Saya timpali, apakah mau off-line? Dia menjawab sejurus kemudian: “Outdoor dan kudu tertib Prokes.”

Hingga tiba-tiba kabar itu datang. Ia berpulang dalam perjalanan menuju Padang, di kawasan Pesisir Selatan, setelah dibawa ke Puskesmas Inderapura, Kecamatan Pancung Soal, hari Rabu 2 Desember 2020 dinihari, pukul 01.10 WIB. 

Saya membaca pesan kepergiannya tepat ketika melangkah keluar pagar rumah menuju mesjid untuk solat Subuh. Tangan saya serasa membeku dan reflek beristighfar. Kemudian air mata mengalir tak tertahan. Selebihnya, saya hanya termenung membaca ratusan pesan dan postingan masuk menyatakan bela sungkawa, berikut pengalaman baik mengenai betapa baiknya hidup Mas Nurbowo. Serta berapa banyak orang cemburu ia menemui Rabb-nya dengan cara yang ia pilih sendiri: dalam pekerjaan yang ia cintai. 

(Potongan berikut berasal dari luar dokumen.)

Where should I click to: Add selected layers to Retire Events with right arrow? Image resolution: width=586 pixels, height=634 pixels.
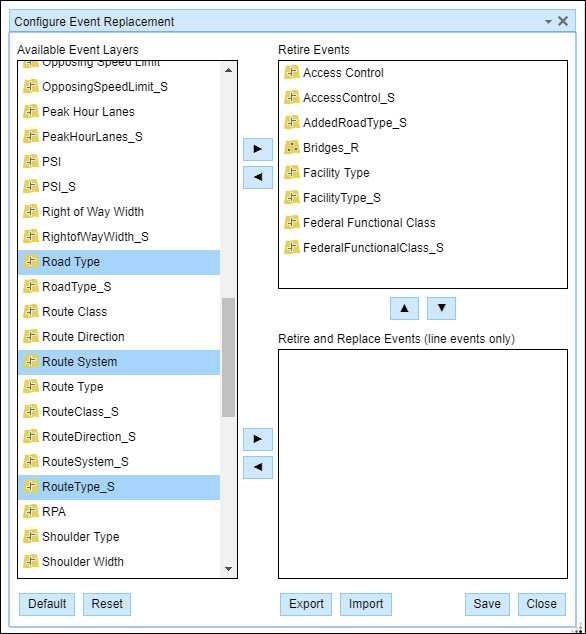point(258,149)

Saya diam seharian itu. Tak kuasa menulis. Saya paksakan menyusun dengan susah payah rilis resmi statemen ARM mengenai berpulangnya beliau. Hingga sore hari; saya dan puluhan rekan sudah hadir di kediamannya, menanti ia pulang. 

Dan malam itu, Mas Nurbowo akhirnya pulang. Yang menangis bukan hanya keluarga. Rekan-rekan da’i, kawan-kawan jurnalis, para sahabat di dunia kemanusiaan, semua terisak.

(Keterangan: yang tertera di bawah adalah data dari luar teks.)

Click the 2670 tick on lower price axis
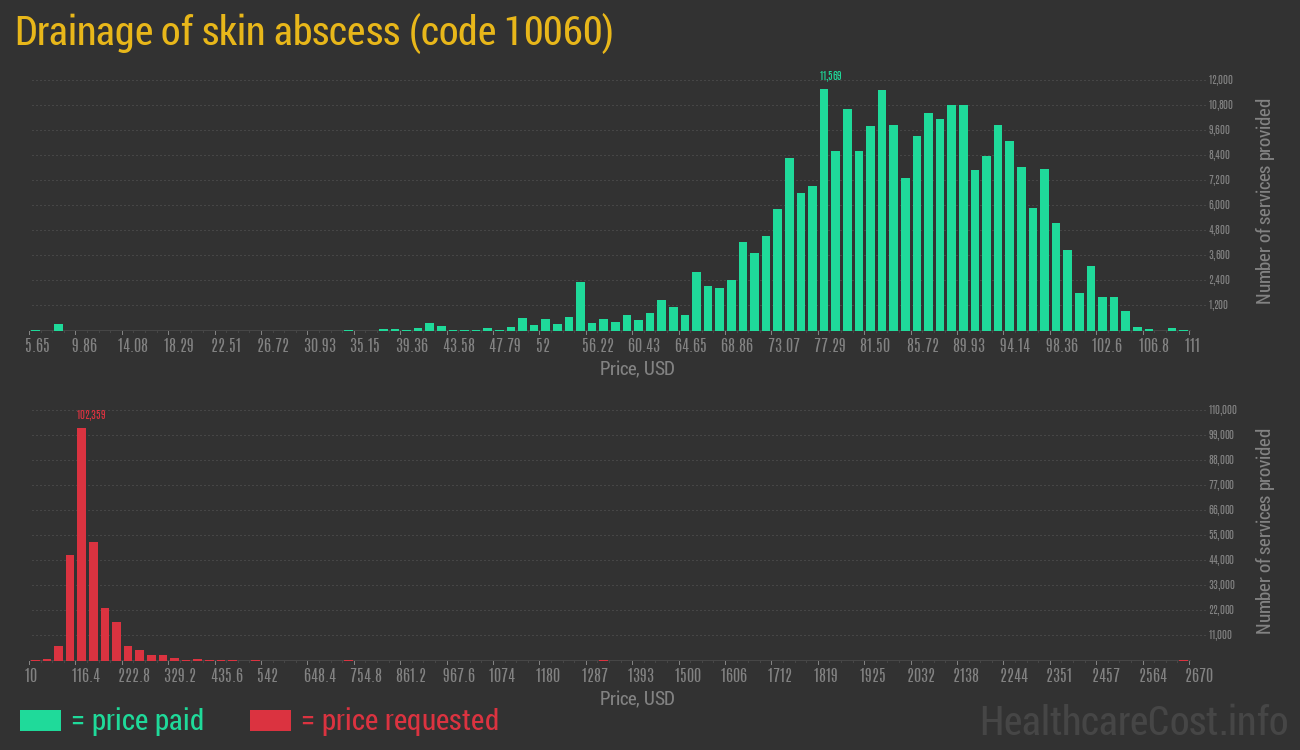Image resolution: width=1300 pixels, height=750 pixels. click(1185, 676)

Malam kemarin, saya menyaksikan bukti betapa ada sosok yang sederhana, yang dicintai banyak orang. 

Lalu saya teringat impian saya bersama Mas Nurbowo. Kami ditakdirkan terus bersama selama 31 tahun. Dalam Islam, dalam respon bencana dan kemanusiaan, dalam gairah jurnalistik. 

Namun Allah tak menakdirkan kami menua bersama. 

Mas, kamu menang. Kamu menghadap-Nya lebih dahulu. Sementara jasa dan kebaikanmu menjuntai panjang tak putus-putus mengikuti ruh-mu. Dari alam dunia ini hingga akhirat kelak. 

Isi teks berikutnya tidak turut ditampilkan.